1. Remove Yourself From The Situation As Soon As Possible
Anger tends to show itself when you remain in a situation where your mind thinks you are in danger and need to act. Insisting on standing your ground by not budging only gives your mind a greater chance of giving into anger.
Instead of staying around, leave as quickly as possible. Don’t think of it as running away, think of it as leaving a situation that is going to turn ugly if you remain there too long.
Withdraw your pride for a time where you actually need it. For some issues, it is better to just walk away than do something that you might regret.
2. Go Out And Move Your Body
Your body is most likely feeling the effects of adrenaline pumping throughout your body. This energizes you, allowing you to respond when you are threatened. If you have left the situation that made you angry, you have all that energy inside of you that needs to be released.
Exercise is the best way to get rid of the excess energy and calm down. You can go running, swimming, or go to the gym. It doesn’t have to be intense; you can go for a walk or clean up your home.
Get the energy out of your system, because it will affect your mindset and will continue to make you angry as long as you feel you should have done something.
3. Think About The Incident After Calming Down
Unfortunately, you can’t just walk away from the angry feeling in your mind. But once you’ve had some time to calm your body down and reassure yourself that nothing else is going to make you angry, now is the time to think back to what made you angry.
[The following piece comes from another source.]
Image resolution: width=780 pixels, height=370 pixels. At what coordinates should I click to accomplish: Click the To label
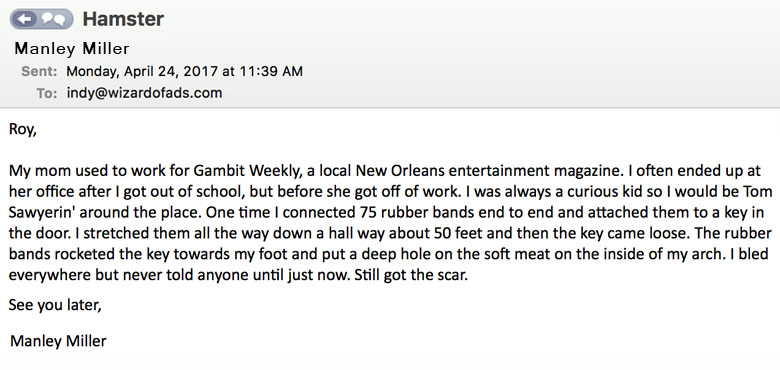pos(47,93)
It sounds counter-intuitive, but if you honestly didn’t care too much, the incident wouldn’t have made you angry. Rather than running from what happened and never reviewing it, allow yourself the chance to think about what happened, and why things happened the way they did.
You might still feel angry, but as you are removed from the incident, you can approach the situation in a calm manner, and apply rational logic now that you aren’t in a fight-or-flight mindset.
Perhaps what happened was just an accident, and someone genuinely wasn’t trying to make you angry. It could be that there was a misunderstanding, and both sides reacted before information was clarified.
Once you have had the time to think, you will realize how you felt, remember what made you feel that way, and show you that you acted appropriately.
4. Prepare Yourself For Next Time
Just because you’ve calmed yourself down once doesn’t mean you’re never going to get angry about it again. Anger tends to show itself in unexpected times, and if you never address the problem, you might accidentally lash out when you weren’t expecting it.
If what made you angry was just a one-time event, like an unfortunate meeting with a stranger, tell yourself that it was just an unlucky moment and put it behind you. Things happen, and not all of them will be good. It’s not worth hanging on to one bad moment.
If someone hurt you badly, talk to them about it. Now that you are calmer, you might be able to reach an agreement, rather than lash out with physical violence. Tackle the situation peacefully, and you might be able to come to a lasting solution.
Don’t just leave the situation so that you can feel angry about it later. Do something about it so that anger doesn’t have a chance to show its head at an inopportune moment.
5. Do Your Best To Control Your Anger
It would be too much to ask to you to not get angry again. It’s going to happen as many times are you will be happy in your life.
However, acting on impulse is rarely the best thing for people. There’s a time and place for everything, but there aren’t many appropriate times for anger.
Learn to release your anger, and you might find yourself feeling better that you are able to control your anger in a positive way.
You’ll also impress people by showing them that instead of giving in to your emotions, you are willing to approach issues with a level head and a calm outlook.